Liliana Pasarin, Maria-Alexandra Martu, Ancuta Goriuc, Cristina Popa, Odette Luca, Irina–Georgeta Sufaru, Ruxandra Stan, Silvia Martu, Ionut Luchian
Periodontitis patients are known to have increased circulating lipopolysaccharide activity and metabolic disturbances, which may be either the cause or effect of endotoxemia.
This review approaches endotoxemia as a possible molecular mediator between periodontitis and increased risk of cardiometabolic disorders. Observations that bacteria disseminate into circulation after toothbrushing and periodontal procedures and assumptions that endotoxin may disseminate through inflamed periodontium and bleeding gums support the idea of endotoxemia in periodontitis. However, the evidence that periodontitis-associated dysbiosis contributes to endotoxemia is not as strong as in the case of gut microbiome dysbiosis.
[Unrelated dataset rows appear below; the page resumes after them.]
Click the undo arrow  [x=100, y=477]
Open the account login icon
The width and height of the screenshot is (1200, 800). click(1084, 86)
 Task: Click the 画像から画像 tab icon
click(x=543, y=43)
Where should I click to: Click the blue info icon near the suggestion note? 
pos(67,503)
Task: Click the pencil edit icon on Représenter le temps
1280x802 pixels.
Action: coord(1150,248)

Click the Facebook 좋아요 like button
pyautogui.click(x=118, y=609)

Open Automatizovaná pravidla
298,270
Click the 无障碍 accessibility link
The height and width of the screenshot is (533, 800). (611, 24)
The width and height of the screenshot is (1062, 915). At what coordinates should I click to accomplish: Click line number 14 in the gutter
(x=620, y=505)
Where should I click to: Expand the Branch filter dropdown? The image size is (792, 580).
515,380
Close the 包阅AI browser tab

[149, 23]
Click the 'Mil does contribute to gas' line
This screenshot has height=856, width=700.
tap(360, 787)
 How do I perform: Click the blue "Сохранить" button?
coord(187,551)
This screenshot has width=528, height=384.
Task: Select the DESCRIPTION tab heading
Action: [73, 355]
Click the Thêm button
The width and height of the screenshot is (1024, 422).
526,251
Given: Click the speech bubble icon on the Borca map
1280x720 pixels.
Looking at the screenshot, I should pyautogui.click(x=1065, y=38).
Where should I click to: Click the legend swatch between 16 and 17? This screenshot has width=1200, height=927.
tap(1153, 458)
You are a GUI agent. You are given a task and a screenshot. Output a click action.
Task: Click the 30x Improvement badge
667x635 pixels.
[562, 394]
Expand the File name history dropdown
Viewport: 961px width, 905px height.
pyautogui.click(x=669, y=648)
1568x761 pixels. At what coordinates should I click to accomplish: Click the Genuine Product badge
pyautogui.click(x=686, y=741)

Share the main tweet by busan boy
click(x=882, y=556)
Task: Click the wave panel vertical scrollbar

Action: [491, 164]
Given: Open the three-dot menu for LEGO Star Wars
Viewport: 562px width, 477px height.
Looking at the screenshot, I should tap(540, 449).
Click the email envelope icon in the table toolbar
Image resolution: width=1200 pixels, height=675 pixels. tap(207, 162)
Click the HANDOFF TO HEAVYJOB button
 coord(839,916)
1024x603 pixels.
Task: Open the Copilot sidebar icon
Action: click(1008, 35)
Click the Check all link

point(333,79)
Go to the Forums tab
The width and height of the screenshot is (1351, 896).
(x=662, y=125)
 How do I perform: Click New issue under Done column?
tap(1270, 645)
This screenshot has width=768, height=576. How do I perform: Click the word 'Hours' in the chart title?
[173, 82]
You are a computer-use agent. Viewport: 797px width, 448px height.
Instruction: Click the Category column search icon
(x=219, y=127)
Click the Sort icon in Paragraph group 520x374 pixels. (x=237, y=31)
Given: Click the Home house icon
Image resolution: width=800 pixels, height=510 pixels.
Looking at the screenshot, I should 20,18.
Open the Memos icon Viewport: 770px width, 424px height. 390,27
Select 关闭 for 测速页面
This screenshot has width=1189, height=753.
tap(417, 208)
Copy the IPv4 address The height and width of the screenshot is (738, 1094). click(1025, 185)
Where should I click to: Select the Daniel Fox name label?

We describe the structure-function relationship of lipopolysaccharide, the local and systemic inflammatory and immunological responses caused by lipopolysaccharide, current knowledge
on endotoxemia in periodontitis, factors affecting the levels of endotoxemia, and its relation to cardiometabolic disorders. They are physically, microbiologically, and biochemically connected to each other, and only crumbs of information are known about this connection. Although the causality is insufficiently demonstrated thus far, many studies have associated changes of the gut microbiome composition, function, and specific bacterial metabolites with cardiometabolic diseases, whereas research on the oral microbiome has severely fallen behind.